Again and again, we return to the amazing Fini, a tireless advocate for the disenfranchised. Herzog has a penchant for futile causes, often mining them for irony, but if he senses there is something irredeemably lonely in this land of silence and darkness (and perhaps hopeless for poor souls like Vladimir) he is so gobsmacked by Fini and some of the people she encounters, he delivers no cosmic punchline, only admiration and the tacit acknowledgment that perhaps even the grand Bavarian poet has proven inadequate to articulate the immensity of Fini's experience. But getting somewhere close is an impressive achievement by any standard.
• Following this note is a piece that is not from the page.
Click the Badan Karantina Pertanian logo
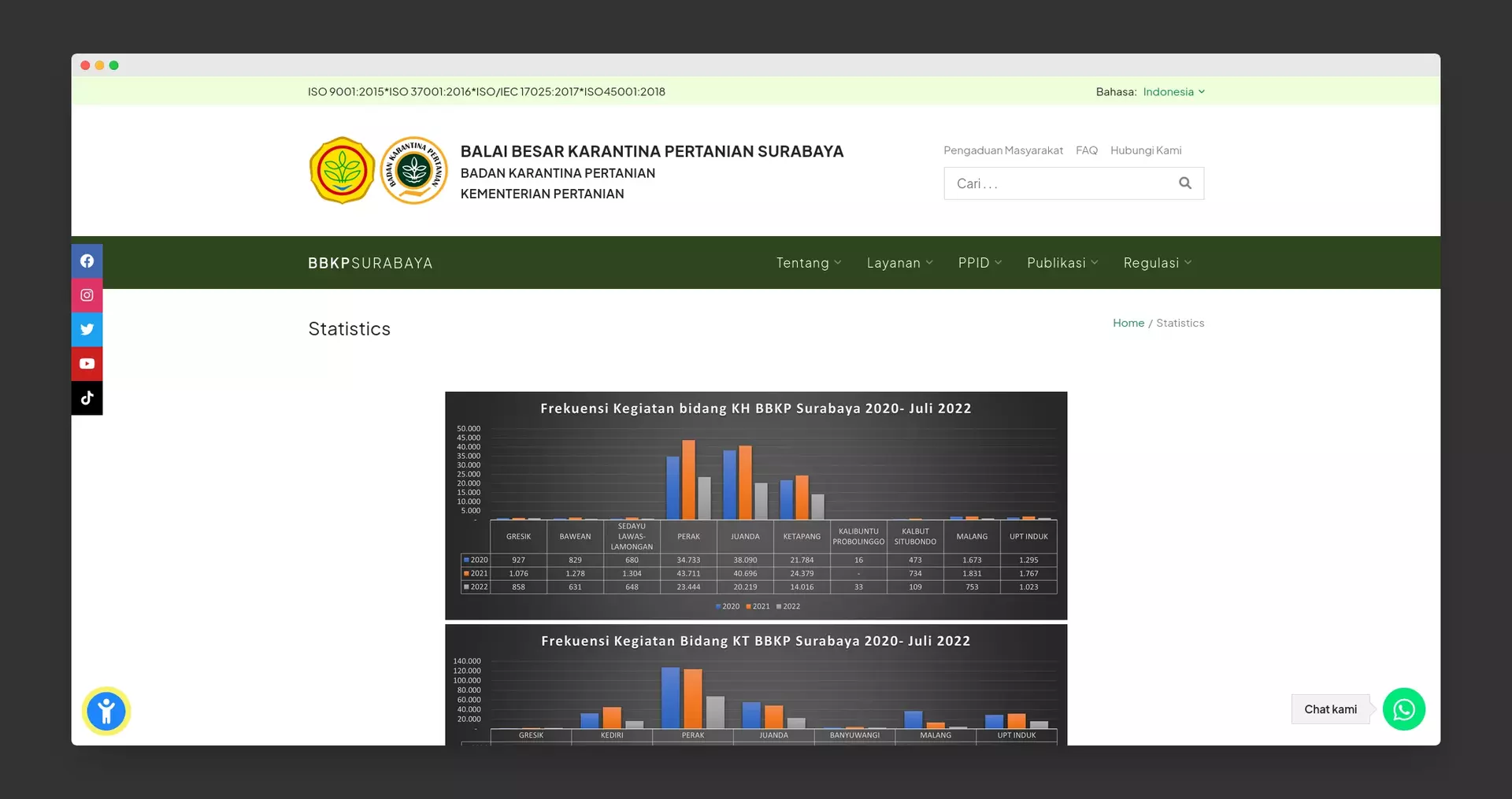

This is Herzog in full celebratory mode, and when Herzog comes to sing his subject's praises, he holds nothing back.

2005 New Yorker DVD cover

Video:
The high-def transfers in this huge Shout! Factory Herzog set (see details at Amazon) are all pretty much similar, competent but somewhat underwhelming compared to the competition. Nothing wrong here, but nothing impressive either. It's certainly an upgrade over the shaky New Yorker DVD release of 2005, though it appears to be taken from the same source. The film is presented in its original 1.33:1 aspect ratio.

Audio:
Just fine for the job at hand. Optional English subtitles support the German audio.

Extras:
None. In this Shout! Factory set, “Land of Silence and Darkness” shares the same Blu-ray disc as “Fata Morgana.”

Final Thoughts:
I first met Fini Straubinger about 15 years ago through this film, and I've thought about her often since. What a woman. And what a documentary.